Like all species of ants, the yellow meadow ant lives in organised social colonies, consisting of a reproductive female known as the queen, a few males, and a large number of workers which are non-sexual females.
During warm, humid days in July and August, winged male and female ants emerge from the mounds and swarm in a mating flight, after which the females land on the ground, shed their wings, and search for a suitable place to establish a new colony. – they make a new chamber in the ground staying throughout the winter until they can begin egg laying in the spring.
The vegetation growing on the ant hills helps to regulate the temperature and humidity of the soil with the plant roots reinforcing the structure and providing a food source for aphids which in turn create honey-due for the ants – another symbiotic arrangement of nature. If left to nature scrub and long grass would shade out the fine grasses and plants, and the ants would move out so livestock grazing is essential.

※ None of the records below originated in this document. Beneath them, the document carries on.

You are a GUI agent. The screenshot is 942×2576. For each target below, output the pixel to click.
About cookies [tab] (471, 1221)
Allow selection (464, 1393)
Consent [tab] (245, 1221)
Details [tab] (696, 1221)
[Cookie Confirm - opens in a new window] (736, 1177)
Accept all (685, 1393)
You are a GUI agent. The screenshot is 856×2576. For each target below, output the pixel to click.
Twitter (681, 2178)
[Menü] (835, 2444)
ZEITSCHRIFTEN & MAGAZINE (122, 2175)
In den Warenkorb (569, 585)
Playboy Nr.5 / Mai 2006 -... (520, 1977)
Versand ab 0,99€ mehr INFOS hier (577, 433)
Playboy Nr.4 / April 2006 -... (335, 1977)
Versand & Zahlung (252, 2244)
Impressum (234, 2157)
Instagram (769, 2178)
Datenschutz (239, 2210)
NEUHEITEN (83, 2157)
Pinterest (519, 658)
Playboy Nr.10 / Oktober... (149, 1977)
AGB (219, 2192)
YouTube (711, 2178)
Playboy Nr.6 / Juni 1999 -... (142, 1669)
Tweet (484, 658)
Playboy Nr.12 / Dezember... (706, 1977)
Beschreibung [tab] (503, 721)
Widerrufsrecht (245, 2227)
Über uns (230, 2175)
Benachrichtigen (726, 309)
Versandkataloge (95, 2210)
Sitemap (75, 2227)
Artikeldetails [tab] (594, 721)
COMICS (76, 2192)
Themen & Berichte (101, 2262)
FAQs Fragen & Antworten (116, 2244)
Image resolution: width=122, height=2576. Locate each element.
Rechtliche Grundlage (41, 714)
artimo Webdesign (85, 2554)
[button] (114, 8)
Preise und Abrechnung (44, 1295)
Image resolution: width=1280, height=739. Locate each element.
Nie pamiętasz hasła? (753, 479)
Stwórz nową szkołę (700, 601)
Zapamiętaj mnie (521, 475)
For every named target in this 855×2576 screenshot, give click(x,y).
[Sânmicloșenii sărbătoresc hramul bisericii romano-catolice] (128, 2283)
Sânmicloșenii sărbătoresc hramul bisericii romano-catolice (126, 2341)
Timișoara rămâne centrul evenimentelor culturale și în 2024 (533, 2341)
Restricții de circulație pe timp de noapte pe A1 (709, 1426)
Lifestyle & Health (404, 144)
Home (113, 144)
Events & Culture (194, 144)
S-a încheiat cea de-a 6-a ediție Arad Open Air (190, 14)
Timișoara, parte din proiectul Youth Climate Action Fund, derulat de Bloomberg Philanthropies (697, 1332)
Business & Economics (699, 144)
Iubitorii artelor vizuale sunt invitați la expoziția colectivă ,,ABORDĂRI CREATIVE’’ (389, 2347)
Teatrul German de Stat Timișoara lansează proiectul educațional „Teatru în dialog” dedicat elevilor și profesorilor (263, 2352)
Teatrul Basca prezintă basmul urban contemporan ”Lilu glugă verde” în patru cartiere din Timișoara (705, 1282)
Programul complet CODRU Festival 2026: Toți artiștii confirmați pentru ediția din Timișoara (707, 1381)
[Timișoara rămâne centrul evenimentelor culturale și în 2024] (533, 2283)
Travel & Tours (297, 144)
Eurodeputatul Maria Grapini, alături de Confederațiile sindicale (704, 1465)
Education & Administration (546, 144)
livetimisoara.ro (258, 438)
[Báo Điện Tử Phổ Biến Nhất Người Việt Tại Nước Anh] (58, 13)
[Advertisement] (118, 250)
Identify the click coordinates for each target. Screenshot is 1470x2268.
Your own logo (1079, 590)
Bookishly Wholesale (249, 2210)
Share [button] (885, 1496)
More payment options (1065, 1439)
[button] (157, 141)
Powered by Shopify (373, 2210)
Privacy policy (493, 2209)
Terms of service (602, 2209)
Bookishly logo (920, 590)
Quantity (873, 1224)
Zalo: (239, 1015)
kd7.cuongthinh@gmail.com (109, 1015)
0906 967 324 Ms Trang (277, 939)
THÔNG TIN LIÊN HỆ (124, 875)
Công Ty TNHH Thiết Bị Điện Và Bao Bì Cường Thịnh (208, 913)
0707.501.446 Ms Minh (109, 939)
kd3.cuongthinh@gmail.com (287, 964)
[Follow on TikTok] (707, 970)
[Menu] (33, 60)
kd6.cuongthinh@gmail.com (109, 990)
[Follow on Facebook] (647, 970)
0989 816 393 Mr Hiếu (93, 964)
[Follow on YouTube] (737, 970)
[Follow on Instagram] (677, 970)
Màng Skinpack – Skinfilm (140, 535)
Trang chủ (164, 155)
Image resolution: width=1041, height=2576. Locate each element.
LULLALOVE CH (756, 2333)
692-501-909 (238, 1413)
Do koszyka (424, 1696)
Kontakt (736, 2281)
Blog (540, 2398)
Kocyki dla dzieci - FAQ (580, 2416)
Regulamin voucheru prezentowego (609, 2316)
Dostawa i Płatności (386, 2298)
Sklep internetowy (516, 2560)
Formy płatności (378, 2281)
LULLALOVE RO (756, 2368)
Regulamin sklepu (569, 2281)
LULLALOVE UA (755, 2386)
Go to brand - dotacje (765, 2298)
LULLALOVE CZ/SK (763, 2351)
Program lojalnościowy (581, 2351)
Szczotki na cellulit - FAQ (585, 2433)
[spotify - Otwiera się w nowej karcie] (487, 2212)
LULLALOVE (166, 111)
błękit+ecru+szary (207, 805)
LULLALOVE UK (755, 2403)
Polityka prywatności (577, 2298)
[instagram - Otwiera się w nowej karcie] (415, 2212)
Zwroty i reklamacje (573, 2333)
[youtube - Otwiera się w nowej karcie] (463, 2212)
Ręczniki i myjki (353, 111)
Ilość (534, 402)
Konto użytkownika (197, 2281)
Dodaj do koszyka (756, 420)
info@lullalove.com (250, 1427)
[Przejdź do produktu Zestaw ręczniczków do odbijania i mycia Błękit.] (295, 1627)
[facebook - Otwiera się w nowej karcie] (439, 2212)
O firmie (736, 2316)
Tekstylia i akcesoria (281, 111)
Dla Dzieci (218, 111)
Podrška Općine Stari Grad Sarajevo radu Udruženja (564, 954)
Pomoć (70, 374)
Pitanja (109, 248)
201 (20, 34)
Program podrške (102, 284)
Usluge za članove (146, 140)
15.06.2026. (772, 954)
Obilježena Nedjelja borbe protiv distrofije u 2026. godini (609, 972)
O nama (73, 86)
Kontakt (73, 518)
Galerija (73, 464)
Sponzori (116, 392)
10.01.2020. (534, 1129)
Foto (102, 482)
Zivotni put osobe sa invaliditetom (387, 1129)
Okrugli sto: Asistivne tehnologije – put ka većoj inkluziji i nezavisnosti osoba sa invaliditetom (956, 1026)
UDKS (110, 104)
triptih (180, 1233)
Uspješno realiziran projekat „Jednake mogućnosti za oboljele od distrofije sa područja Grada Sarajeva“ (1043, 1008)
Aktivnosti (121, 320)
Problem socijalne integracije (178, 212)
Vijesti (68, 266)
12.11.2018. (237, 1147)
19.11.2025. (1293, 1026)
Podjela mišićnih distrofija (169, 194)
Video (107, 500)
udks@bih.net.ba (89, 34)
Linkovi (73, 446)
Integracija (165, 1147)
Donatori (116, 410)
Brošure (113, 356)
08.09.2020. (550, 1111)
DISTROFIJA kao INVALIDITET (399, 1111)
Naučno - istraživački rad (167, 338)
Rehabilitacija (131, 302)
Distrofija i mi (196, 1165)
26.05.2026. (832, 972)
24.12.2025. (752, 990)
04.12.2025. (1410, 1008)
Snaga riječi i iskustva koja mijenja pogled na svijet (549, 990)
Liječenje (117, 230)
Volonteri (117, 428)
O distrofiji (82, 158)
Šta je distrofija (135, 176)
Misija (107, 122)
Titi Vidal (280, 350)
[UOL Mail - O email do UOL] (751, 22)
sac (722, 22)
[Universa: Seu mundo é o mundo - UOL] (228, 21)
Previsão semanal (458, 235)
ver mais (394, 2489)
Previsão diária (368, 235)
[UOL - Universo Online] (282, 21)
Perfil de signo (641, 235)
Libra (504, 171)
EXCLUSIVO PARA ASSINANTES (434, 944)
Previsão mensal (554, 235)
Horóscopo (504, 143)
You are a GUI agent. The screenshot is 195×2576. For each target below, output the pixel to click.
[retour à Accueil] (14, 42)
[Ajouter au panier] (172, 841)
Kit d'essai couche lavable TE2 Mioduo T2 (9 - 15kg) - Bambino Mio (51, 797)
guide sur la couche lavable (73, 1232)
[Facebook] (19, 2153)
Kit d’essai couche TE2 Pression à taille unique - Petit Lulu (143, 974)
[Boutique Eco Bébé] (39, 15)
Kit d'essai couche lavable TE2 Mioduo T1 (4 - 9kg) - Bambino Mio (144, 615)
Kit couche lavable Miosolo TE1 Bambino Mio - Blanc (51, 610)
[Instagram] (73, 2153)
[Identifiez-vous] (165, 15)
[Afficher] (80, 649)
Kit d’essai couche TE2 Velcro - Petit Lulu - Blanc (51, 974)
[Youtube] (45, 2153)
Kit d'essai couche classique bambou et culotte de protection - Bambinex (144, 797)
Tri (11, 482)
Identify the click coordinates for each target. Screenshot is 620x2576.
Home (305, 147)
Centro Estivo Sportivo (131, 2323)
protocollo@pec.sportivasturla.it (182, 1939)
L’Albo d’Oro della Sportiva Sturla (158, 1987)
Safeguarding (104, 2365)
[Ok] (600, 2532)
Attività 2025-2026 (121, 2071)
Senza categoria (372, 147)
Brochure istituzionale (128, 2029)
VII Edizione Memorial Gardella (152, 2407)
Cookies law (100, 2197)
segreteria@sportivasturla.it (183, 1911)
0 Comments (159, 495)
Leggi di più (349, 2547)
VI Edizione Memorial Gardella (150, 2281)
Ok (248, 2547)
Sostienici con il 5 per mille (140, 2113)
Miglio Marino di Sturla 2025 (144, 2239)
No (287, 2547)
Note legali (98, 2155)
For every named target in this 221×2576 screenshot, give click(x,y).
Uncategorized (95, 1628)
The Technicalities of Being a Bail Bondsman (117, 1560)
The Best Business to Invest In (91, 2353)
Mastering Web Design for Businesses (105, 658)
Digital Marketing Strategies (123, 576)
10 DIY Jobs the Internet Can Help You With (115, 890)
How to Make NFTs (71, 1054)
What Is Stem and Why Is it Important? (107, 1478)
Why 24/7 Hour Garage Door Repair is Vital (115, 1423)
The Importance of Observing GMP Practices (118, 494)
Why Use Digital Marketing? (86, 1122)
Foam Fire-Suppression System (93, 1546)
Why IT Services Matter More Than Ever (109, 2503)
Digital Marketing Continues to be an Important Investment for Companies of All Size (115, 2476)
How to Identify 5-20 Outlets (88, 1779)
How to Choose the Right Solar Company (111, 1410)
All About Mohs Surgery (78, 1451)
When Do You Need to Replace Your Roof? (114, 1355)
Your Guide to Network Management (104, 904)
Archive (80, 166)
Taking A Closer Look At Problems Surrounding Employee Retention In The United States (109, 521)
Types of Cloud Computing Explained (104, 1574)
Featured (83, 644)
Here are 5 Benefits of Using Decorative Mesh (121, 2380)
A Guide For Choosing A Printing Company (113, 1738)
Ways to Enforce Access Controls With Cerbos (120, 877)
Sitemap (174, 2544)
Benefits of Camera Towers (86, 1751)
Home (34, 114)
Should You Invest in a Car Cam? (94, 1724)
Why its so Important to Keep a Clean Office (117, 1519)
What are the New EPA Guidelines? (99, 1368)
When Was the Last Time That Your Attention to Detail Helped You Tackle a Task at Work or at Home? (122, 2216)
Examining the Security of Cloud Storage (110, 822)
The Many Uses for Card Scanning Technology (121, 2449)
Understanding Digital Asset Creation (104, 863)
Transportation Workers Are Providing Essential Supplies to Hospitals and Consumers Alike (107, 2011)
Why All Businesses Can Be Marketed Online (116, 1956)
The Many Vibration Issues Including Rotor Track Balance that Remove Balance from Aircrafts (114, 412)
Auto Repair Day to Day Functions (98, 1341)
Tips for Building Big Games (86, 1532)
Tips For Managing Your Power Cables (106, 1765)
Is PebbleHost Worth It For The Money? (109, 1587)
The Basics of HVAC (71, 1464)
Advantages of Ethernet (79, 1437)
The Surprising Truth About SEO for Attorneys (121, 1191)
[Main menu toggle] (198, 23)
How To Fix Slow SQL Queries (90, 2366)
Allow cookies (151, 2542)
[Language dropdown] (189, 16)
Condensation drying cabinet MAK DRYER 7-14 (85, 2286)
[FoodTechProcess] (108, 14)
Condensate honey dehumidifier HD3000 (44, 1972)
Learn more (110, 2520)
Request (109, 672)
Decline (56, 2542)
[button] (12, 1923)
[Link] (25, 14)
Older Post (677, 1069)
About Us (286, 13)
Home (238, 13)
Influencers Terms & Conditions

An increase in biodiversity

Ant hills provide a diverse range of micro-habitats in the grassland supporting many species of wild flowers and insects like the chalk hill blue butterfly. Yellow meadow ants have a special relationship with the caterpillars of the chalk hill blue – the ants have a liking for the honeydew secreted by their emerging caterpillars, so the worker ants bury the butterfly larvae, protecting them from predators. Rock rose, marjoram thyme and other herbs are a common sight on the grasslands supporting a host of insects, birds and mammals.
Yellow meadow ants are a suitable study subject for young nature lovers to keep as a colony – might be of interest to the Learning and Events volunteers.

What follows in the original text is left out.